■ Your goal: Write the data out again exactly, with no pictures.

■ Data provided:
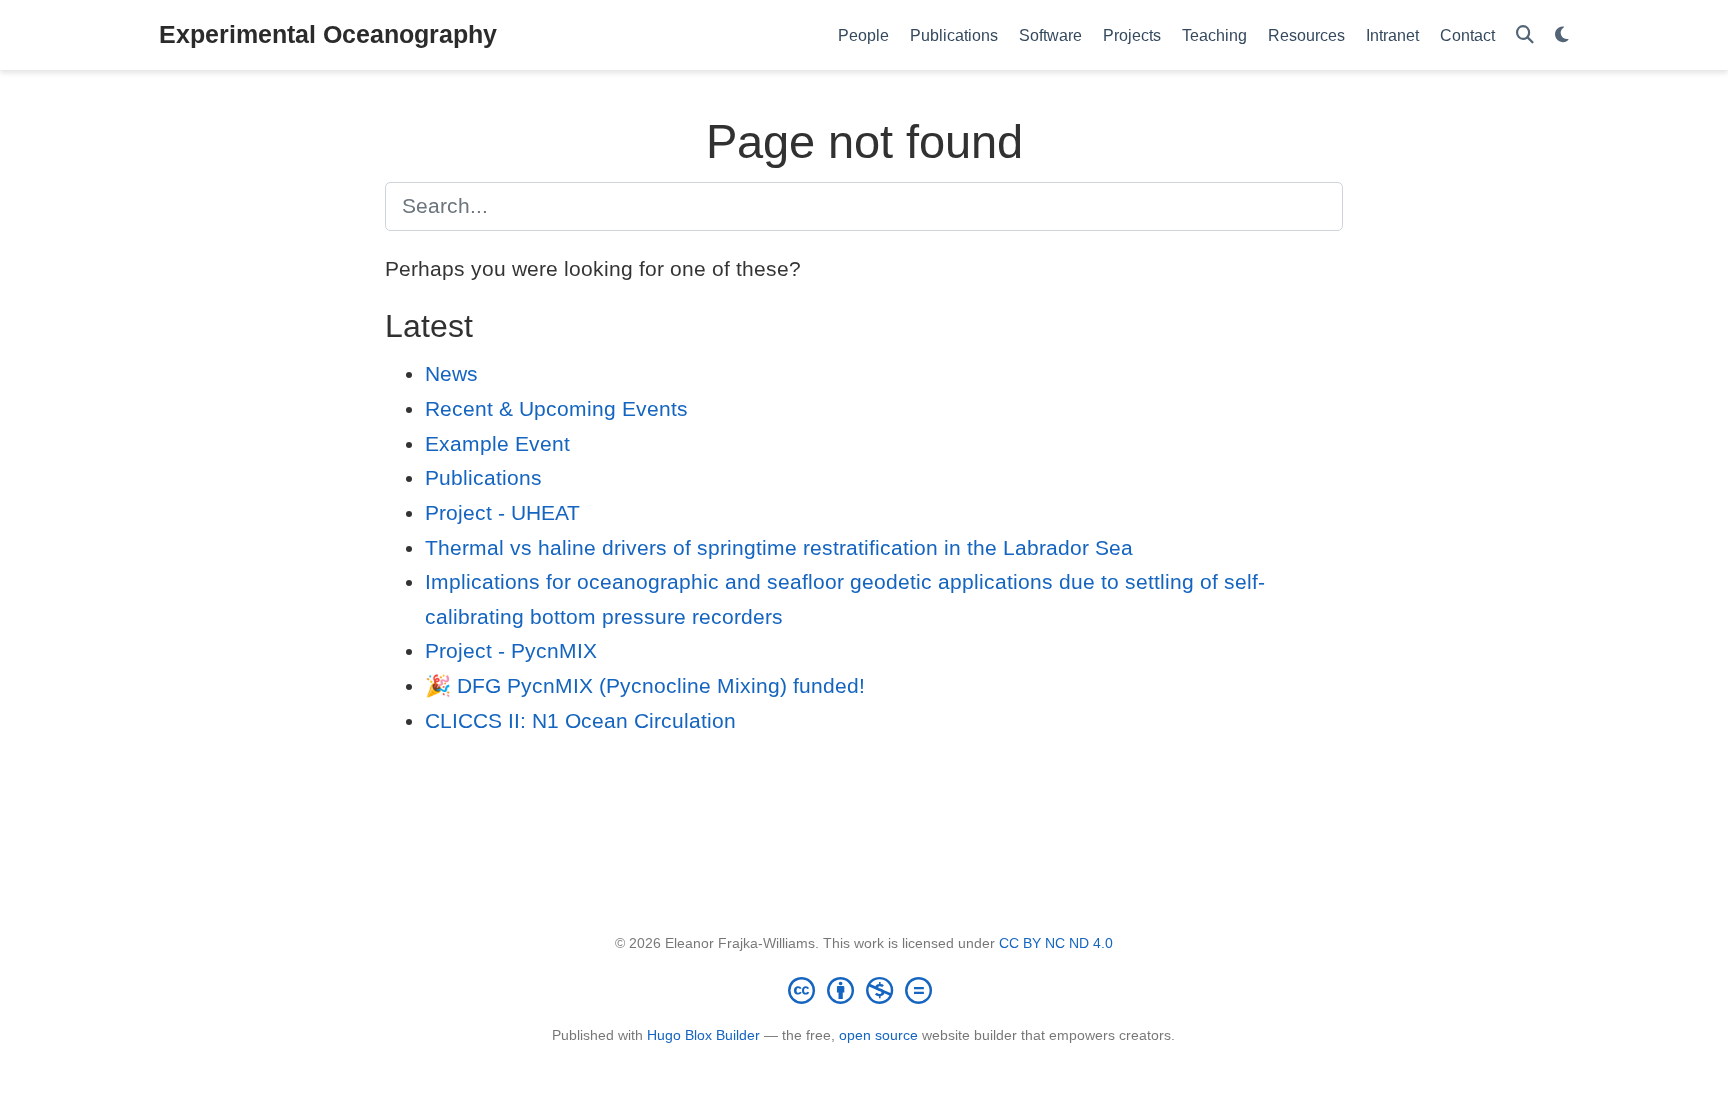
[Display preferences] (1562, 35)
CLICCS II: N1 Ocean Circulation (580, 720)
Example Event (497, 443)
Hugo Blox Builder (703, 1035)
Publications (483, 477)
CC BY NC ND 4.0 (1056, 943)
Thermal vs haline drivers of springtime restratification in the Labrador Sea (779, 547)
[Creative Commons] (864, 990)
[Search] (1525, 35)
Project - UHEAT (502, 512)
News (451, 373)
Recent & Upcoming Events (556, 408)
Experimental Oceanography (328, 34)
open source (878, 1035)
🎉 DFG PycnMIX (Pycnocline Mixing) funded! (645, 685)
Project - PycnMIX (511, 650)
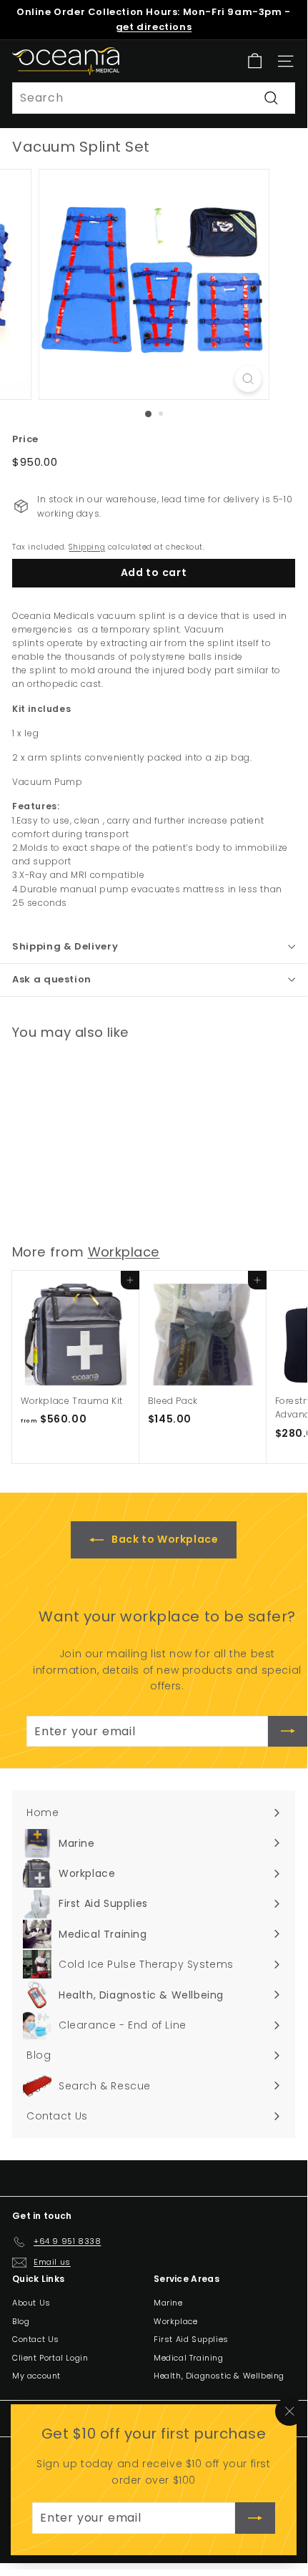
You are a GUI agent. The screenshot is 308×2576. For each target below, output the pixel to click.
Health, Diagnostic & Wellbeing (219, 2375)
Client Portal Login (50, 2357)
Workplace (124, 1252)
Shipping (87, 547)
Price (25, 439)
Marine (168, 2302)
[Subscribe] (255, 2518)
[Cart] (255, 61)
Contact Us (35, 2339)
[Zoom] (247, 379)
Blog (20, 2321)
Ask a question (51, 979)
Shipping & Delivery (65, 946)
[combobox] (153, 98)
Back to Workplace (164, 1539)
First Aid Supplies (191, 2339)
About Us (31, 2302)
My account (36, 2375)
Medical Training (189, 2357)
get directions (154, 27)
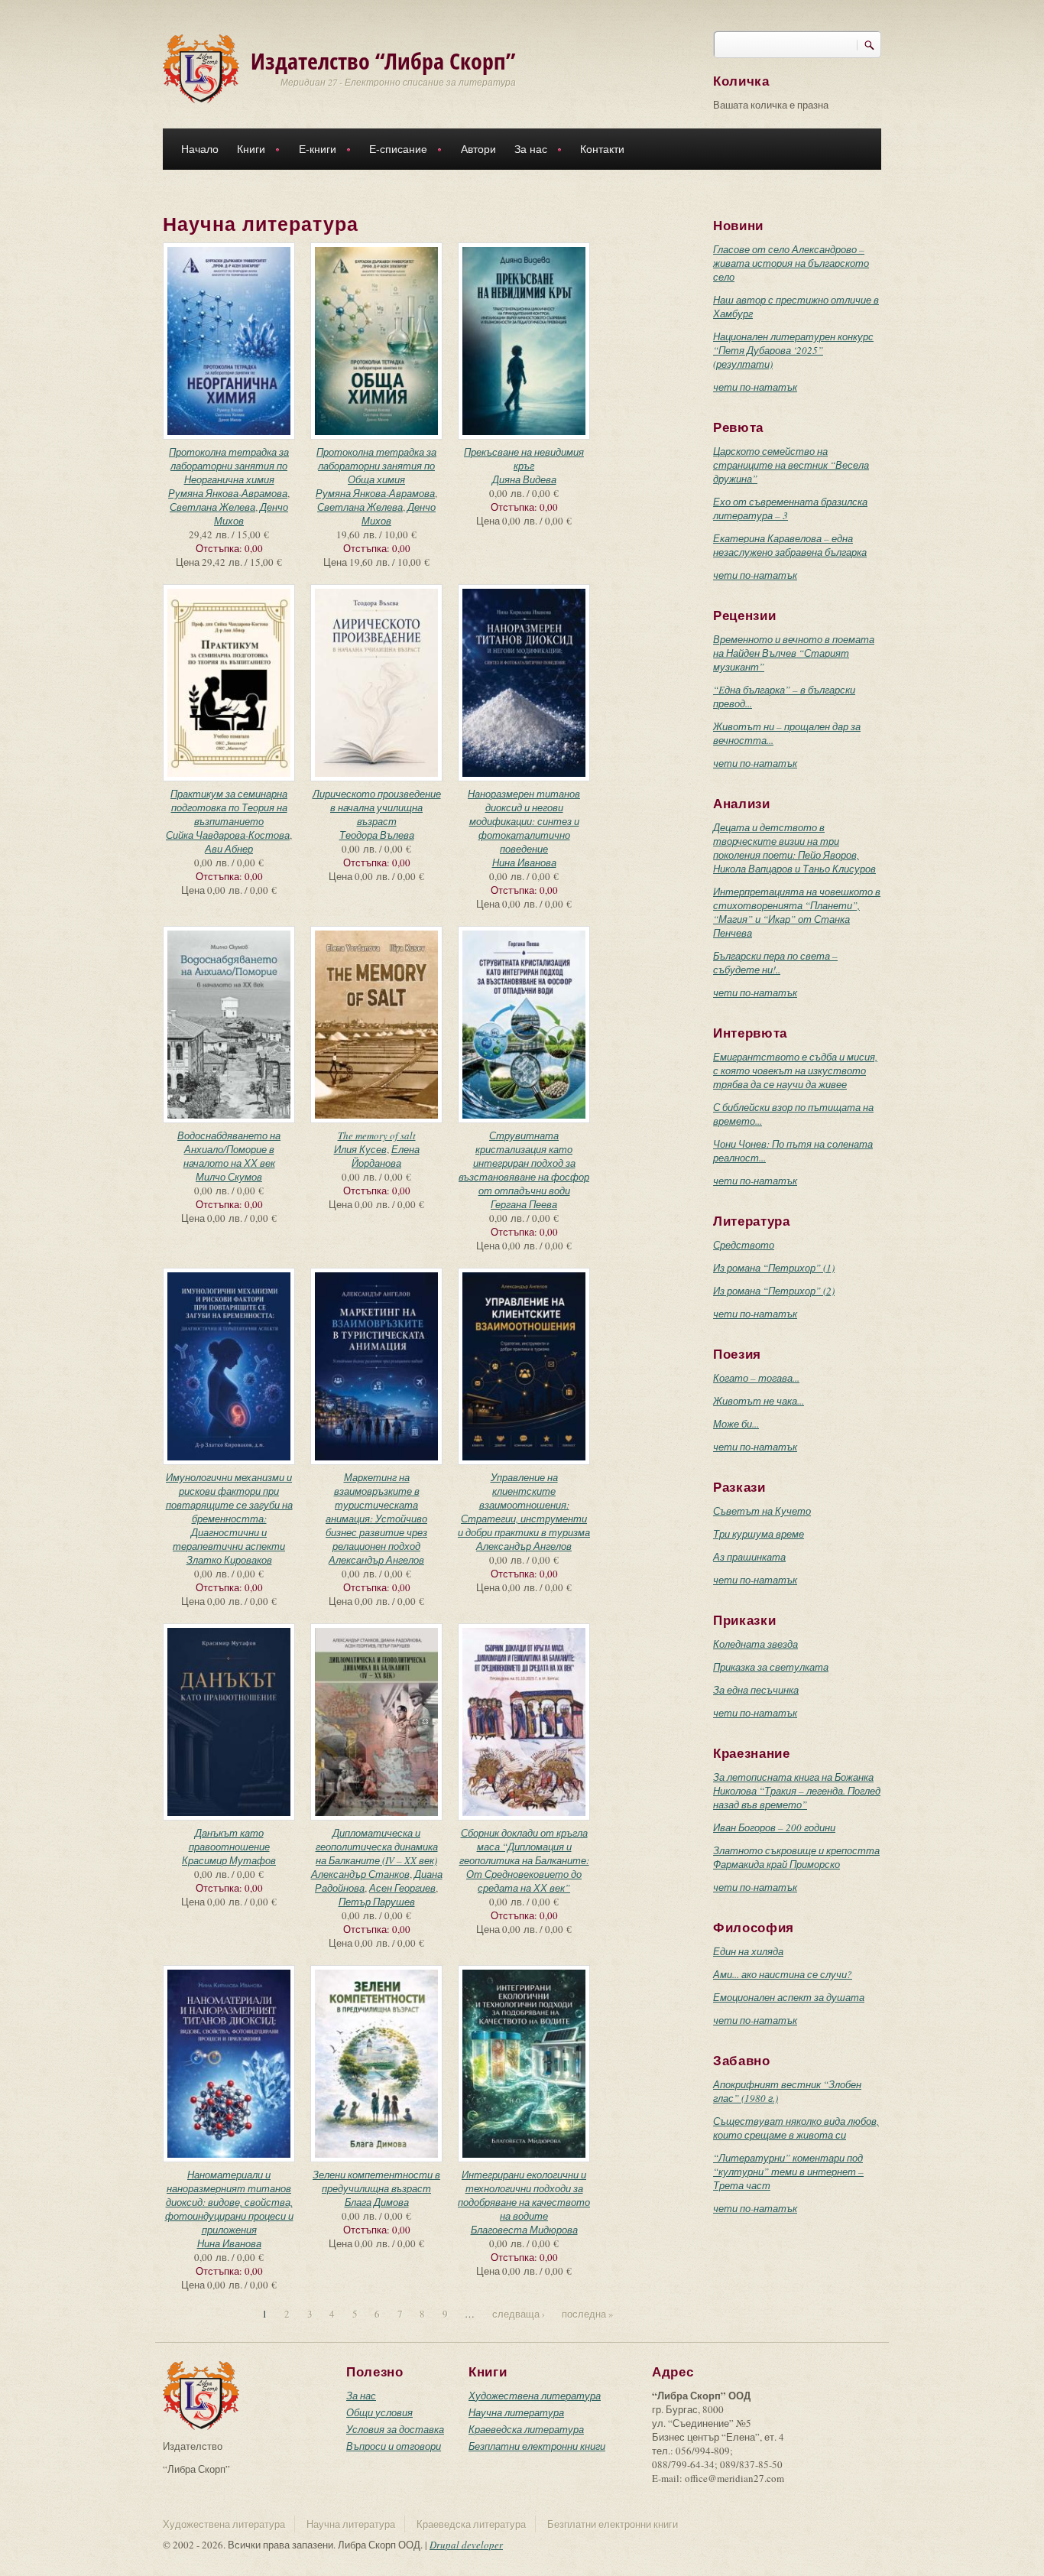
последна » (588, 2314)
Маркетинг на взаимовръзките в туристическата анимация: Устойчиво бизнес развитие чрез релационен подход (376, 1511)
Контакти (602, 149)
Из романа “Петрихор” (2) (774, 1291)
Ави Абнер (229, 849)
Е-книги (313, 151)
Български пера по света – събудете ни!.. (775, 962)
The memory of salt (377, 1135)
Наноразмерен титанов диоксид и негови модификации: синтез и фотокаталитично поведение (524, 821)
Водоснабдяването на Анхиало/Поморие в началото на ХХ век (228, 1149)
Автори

■ Answer to the exercise:
[Display preferences] (1562, 35)
CLICCS II: N1 Ocean Circulation (580, 720)
Example Event (497, 443)
Hugo Blox Builder (703, 1035)
Publications (483, 477)
CC BY NC ND 4.0 (1056, 943)
Thermal vs haline drivers of springtime restratification in the Labrador Sea (779, 547)
[Creative Commons] (864, 990)
[Search] (1525, 35)
Project - UHEAT (502, 512)
News (451, 373)
Recent & Upcoming Events (556, 408)
Experimental Oceanography (328, 34)
open source (878, 1035)
🎉 DFG PycnMIX (Pycnocline Mixing) funded! (645, 685)
Project - PycnMIX (511, 650)
You are a GUI agent. The screenshot is 308×2576. For each target below, output the pixel to click.
Health, Diagnostic & Wellbeing (219, 2375)
Client Portal Login (50, 2357)
Workplace (124, 1252)
Shipping (87, 547)
Price (25, 439)
Marine (168, 2302)
[Subscribe] (255, 2518)
[Cart] (255, 61)
Contact Us (35, 2339)
[Zoom] (247, 379)
Blog (20, 2321)
Ask a question (51, 979)
Shipping & Delivery (65, 946)
[combobox] (153, 98)
Back to Workplace (164, 1539)
First Aid Supplies (191, 2339)
About Us (31, 2302)
My account (36, 2375)
Medical Training (189, 2357)
get directions (154, 27)
последна » (588, 2314)
Маркетинг на взаимовръзките в туристическата анимация: Устойчиво бизнес развитие чрез релационен подход (376, 1511)
Контакти (602, 149)
Из романа “Петрихор” (2) (774, 1291)
Ави Абнер (229, 849)
Е-книги (313, 151)
Български пера по света – събудете ни!.. (775, 962)
The memory of salt (377, 1135)
Наноразмерен титанов диоксид и негови модификации: синтез и фотокаталитично поведение (524, 821)
Водоснабдяването на Анхиало/Поморие в началото на ХХ век (228, 1149)
Автори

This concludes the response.